Iba a protestar cuando aclaró:

– Si ya se, el exterior sí, sí… Llevo años diciendo que eso es también una cueva, pero nadie me escucha y no se dan cuenta de que es una cueva, más grande sí pero… –y se encogió de hombros sin terminar la frase.

Entonces, casi por educación o simpatía (aquel hombre me resultaba muy agradable) pregunté:

– ¿Y dónde está la salida?

– ¿Quieres saber dónde está la verdadera salida?

– Sí –respondí con impaciencia.

– Donde nadie ha buscado antes, aquí –dijo apuntando con una rama de abedul seca hacia la pared de la gruta que tanto había estado observando.

– ¿En esta roca? –pregunté desconcertado.

– Sí, sólo hay que escarbar un poco.

En ese momento interrumpió nuestra conversación un joven ataviado con la tradicional vestimenta de los paisanos armenios que hizo su entrada en aquel lugar gesticulando alocadamente preguntando algo en su idioma.

– Pregunta que si hemos visto a una oveja que se le ha escapado –tradujo el anciano.

El recién llegado intercambió unas palabras con el viejo y este le explicó algo acerca de la pared de la cueva.

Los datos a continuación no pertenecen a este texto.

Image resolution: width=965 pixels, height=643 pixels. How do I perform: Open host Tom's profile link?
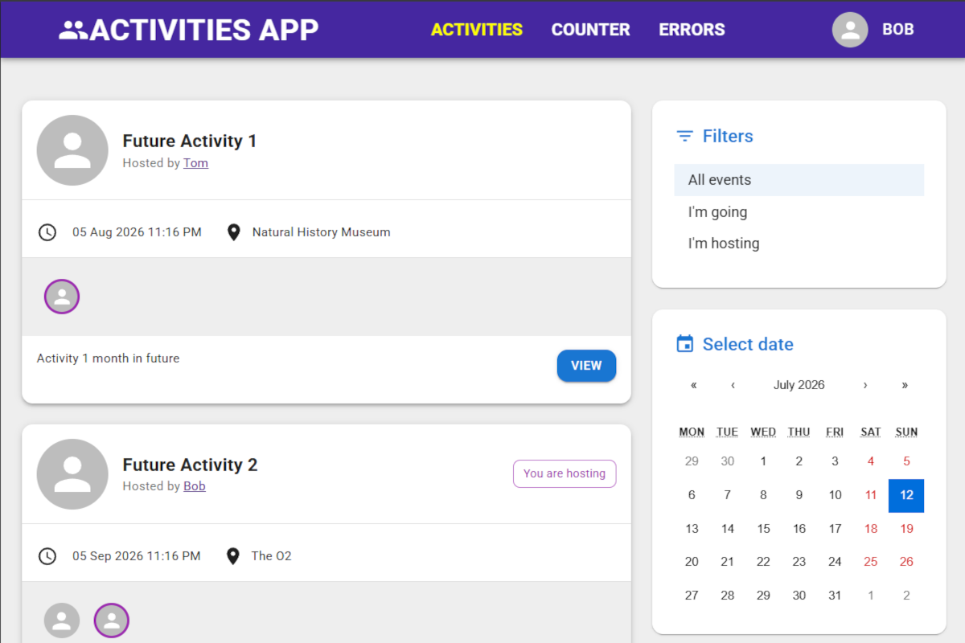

Al rato los dos comenzaron a perforar aquella pared de roca caliza.

– ¿Nos echas una mano?

Sí, desde luego –Me pareció absurdo pero ¿qué podía perder? ¿Tiempo? Era lo que más me sobraba. Cogí una piedra y comencé a golpear la roca, era más blanda de lo que parecía.

Al poco rato ya habíamos abierto un buen túnel y comenzamos a oír el sonido de un torrente.

– Es el río del olvido -grito el anciano con alborozo.

Continuamos excavando hasta que una parte del túnel que habíamos horadado se desplomó y dejó a la vista un riachuelo subterráneo que tendría de ancho un metro y de profundo no llegaría ni a medio. El agua cristalina dejaba ver el lecho de arena blanca.

– Bebed –imploró el ermitaño.

Yo no estaba muy seguro de hacerlo, pero el pastor se arrodilló inmediatamente y cogiendo un poco de aquel líquido translucido con las manos bebió de él.

Al momento la expresión de su cara cambió, sus ojos tenían una profundidad de la que antes carecían. Entonces con determinación inesperada se levantó y de una zancada cruzó el regato y acto seguido desapareció de nuestra vista.

– ¿Qué hay al otro lado? –inquirí al eremita.

– Ya te lo he dicho la salida de la gruta.

– Pero la salida está allí –dije indicando la entrada por la que yo había accedido a la cueva apenas una hora antes.

El anciano por toda respuesta sonrió dulcemente.

Yo estaba empezando a sentirme incómodo, me incorporé y profundamente irritado grité:

– Pues yo saldré por donde he entrado.

Y dicho esto salté al suelo firme de la caverna y me alejé de aquel anciano y de su extraña cueva tan velozmente como pude.

–   –  –

Años después descubrí que Aristocles era el verdadero nombre de Platón, que el abedul es considerado, en muchas culturas, el árbol de la sabiduría, y que el río del olvido es, en fin, del que las almas beben al llegar al más allá.